The third category of semantic analysis falls under the model-theoretical approach. To understand this approach, we’ll introduce two important linguistic concepts: “model theory” and “compositionality”.
Model theory refers to the idea that sentences refer to the world, as in the case with grounded language (i.e. the block is blue). In compositionality, meanings of the parts of a sentence can be combined to deduce the whole meaning.
Liang compares this approach to turning language into computer programs. To determine the answer to the query “what is the largest city in Europe by population”, you first have to identify the concepts of “city” and “Europe” and funnel down your search space to cities contained in Europe. Then you would need to sort the population numbers for each city you’ve shortlisted so far and return the maximum of this value.
To execute the sentence “Remind me to buy milk after my last meeting on Monday” requires similar composition breakdown and recombination.
Models vary from needing heavy-handed supervision by experts to light supervision from average humans on Mechanical Turk. The advantages of model-based methods include full-world representation, rich semantics, and end-to-end processing, which enable such approaches to answer difficult and nuanced search queries.
The major con is that the applications are heavily limited in scope due to the need for hand-engineered features. Applications of model-theoretic approaches to NLU generally start from the easiest, most contained use cases and advance from there.
The holy grail of NLU is both breadth and depth, but in practice you need to trade off between them. Distributional methods have scale and breadth, but shallow understanding. Model-theoretical methods are labor-intensive and narrow in scope. Frame-based methods lie in between.
Paul Grice, a British philosopher of language, described language as a cooperative game between speaker and listener. Liang is inclined to agree. He believes that a viable approach to tackling both breadth and depth in language learning is to employ dynamic, interactive environments where humans teach computers gradually. In such approaches, the pragmatic needs of language inform the development.
To test this theory, Liang developed SHRDLRN as a modern-day version of Winograd’s SHRDLU. In this interactive language game, a human must instruct a computer to move blocks from a starting orientation to an end orientation. The challenge is that the computer starts with no concept of language. Step by step, the human says a sentence and then visually indicates to the computer what the result of the execution should look like.
If a human plays well, he or she adopts consistent language that enables the computer to rapidly build a model of the game environment and map words to colors or positions. The surprising result is that any language will do, even individually invented shorthand notation, as long as you are consistent.

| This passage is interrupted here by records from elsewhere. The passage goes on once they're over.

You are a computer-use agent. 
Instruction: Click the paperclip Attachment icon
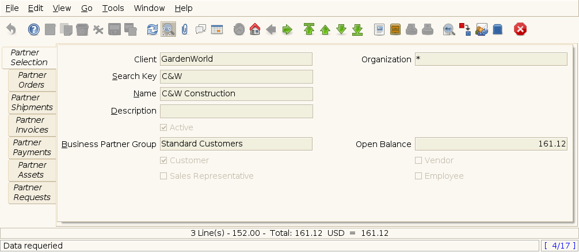(x=184, y=29)
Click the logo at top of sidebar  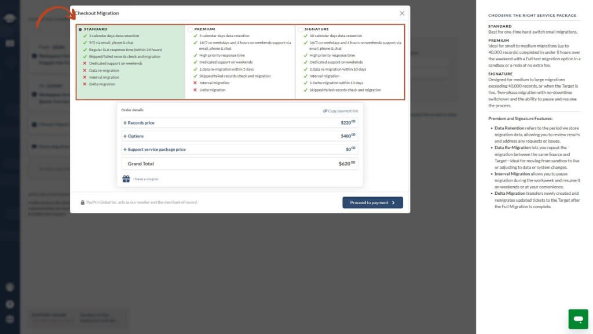(9, 17)

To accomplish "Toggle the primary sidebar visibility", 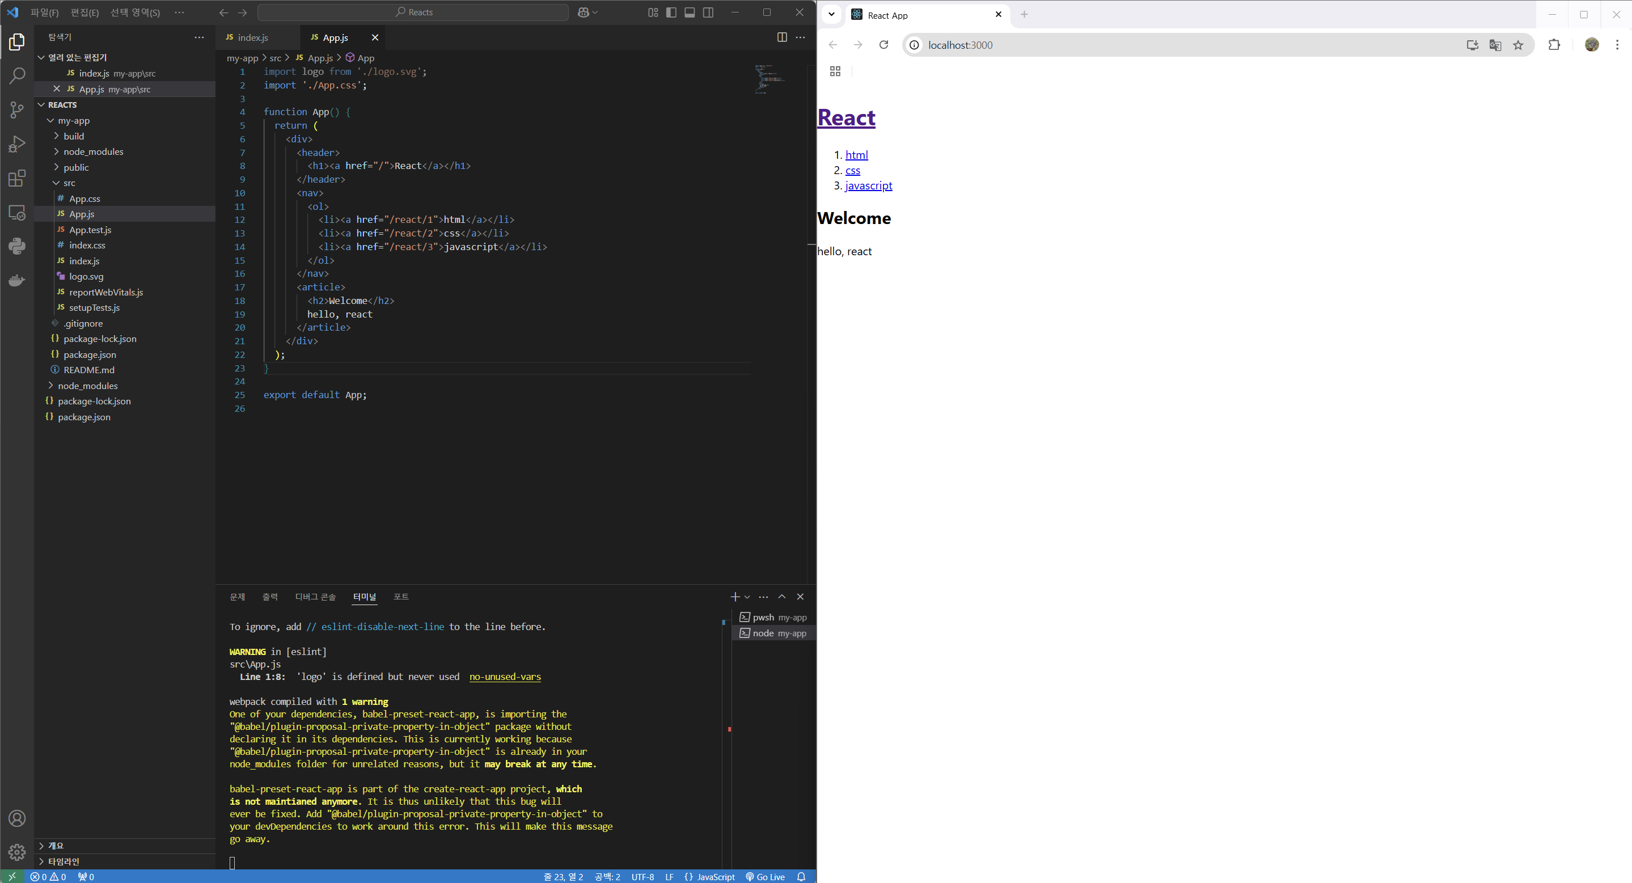I will (671, 13).
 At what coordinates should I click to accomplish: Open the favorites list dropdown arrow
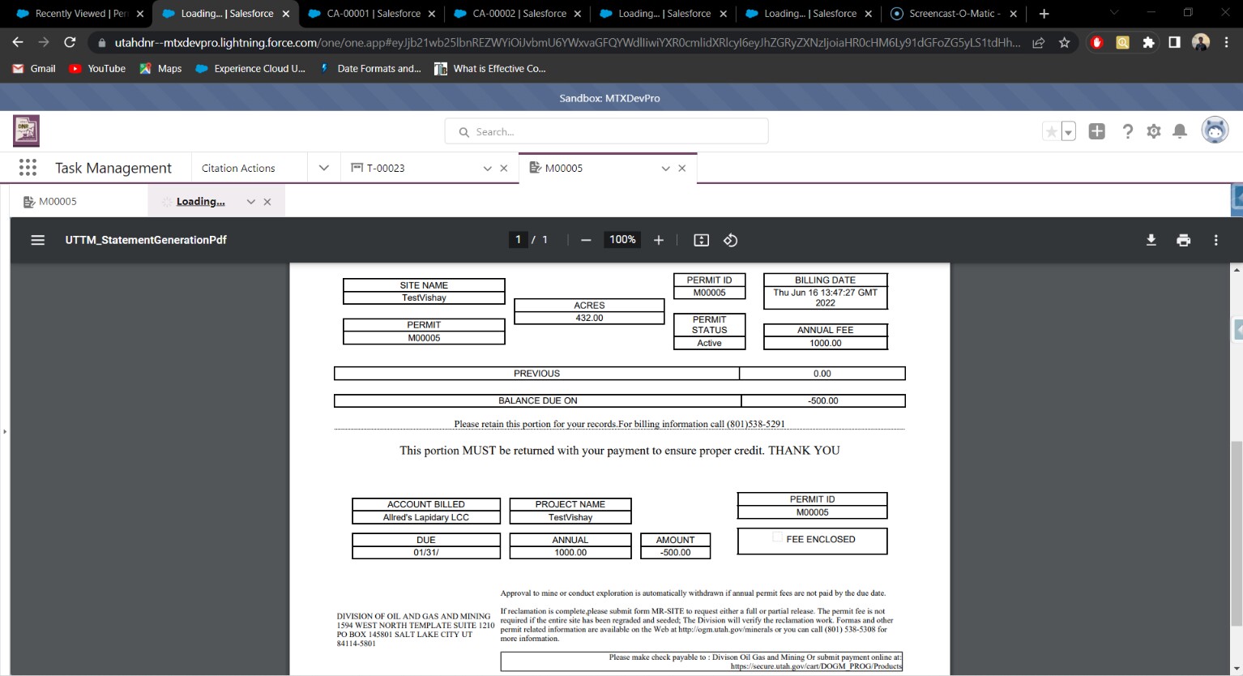pyautogui.click(x=1067, y=130)
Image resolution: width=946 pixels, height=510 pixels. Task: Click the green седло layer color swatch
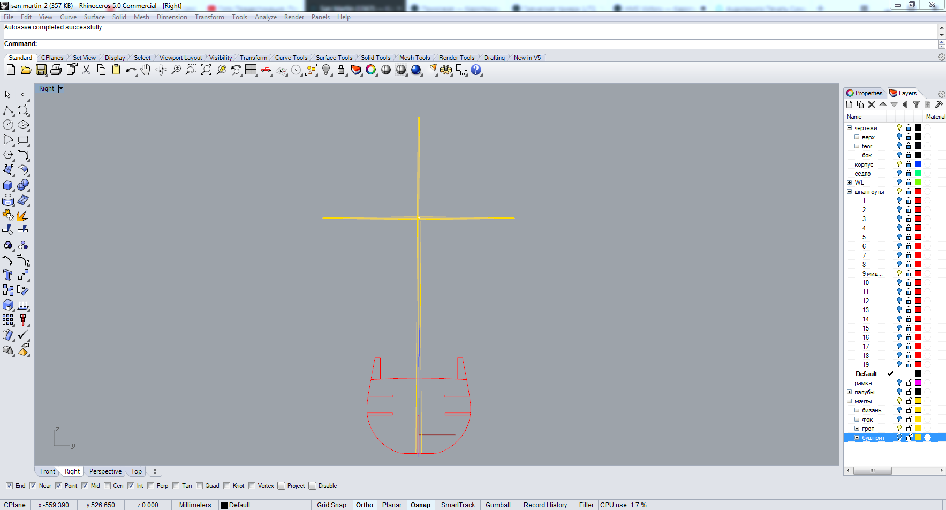(918, 174)
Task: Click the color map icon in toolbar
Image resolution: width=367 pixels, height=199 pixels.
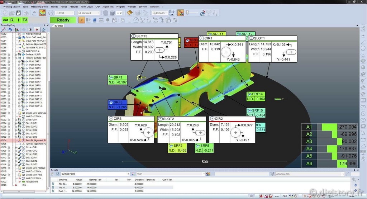Action: (x=42, y=13)
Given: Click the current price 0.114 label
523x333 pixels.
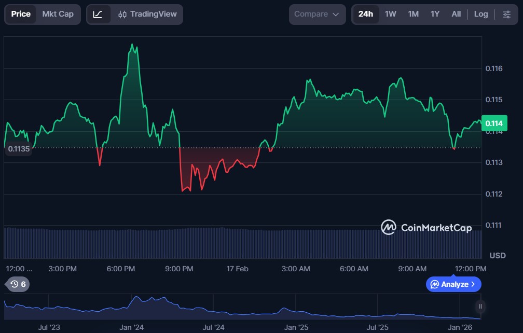Looking at the screenshot, I should coord(494,123).
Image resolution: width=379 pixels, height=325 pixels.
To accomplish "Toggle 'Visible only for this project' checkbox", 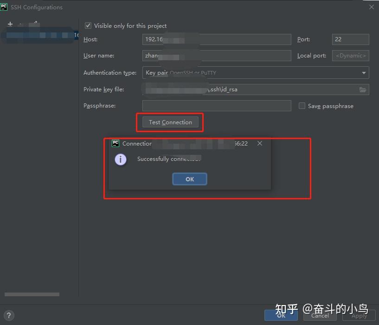I will 88,25.
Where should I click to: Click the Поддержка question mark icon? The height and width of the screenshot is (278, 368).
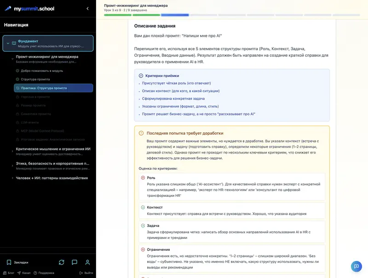[36, 272]
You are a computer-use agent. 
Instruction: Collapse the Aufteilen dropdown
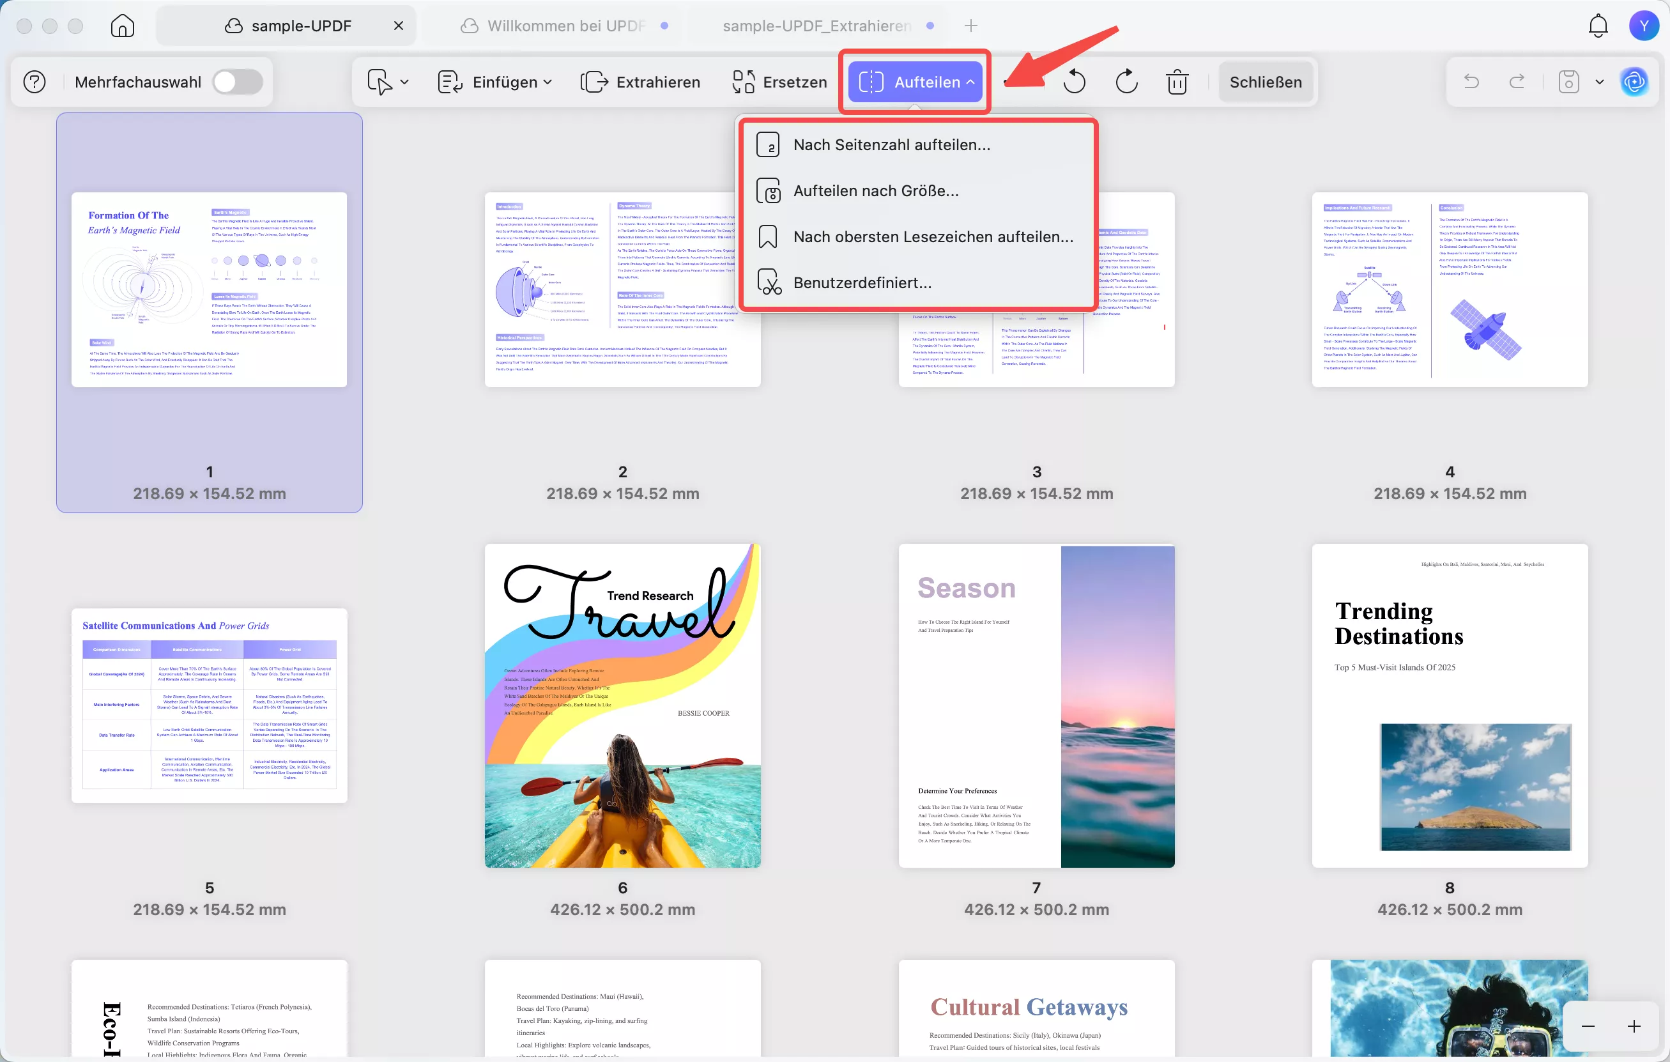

The worst players who take the longest to train the computer often employ inconsistent terminology or illogical steps.
Liang’s bet is that such approaches would enable computers to solve NLP and NLU problems end-to-end without explicit models. “Language is intrinsically interactive,” he adds. “How do we represent knowledge, context, memory? Maybe we shouldn’t be focused on creating better models, but rather better environments for interactive learning.”
Language is both logical and emotional. We use words to describe both math and poetry. Accommodating the wide range of our expressions in NLP and NLU applications may entail combining the approaches outlined above, ranging from the distributional / breadth-focused methods to model-based systems to interactive learning environments. We may also need to re-think our approaches entirely, using interactive human-computer based cooperative learning rather than researcher-driven models.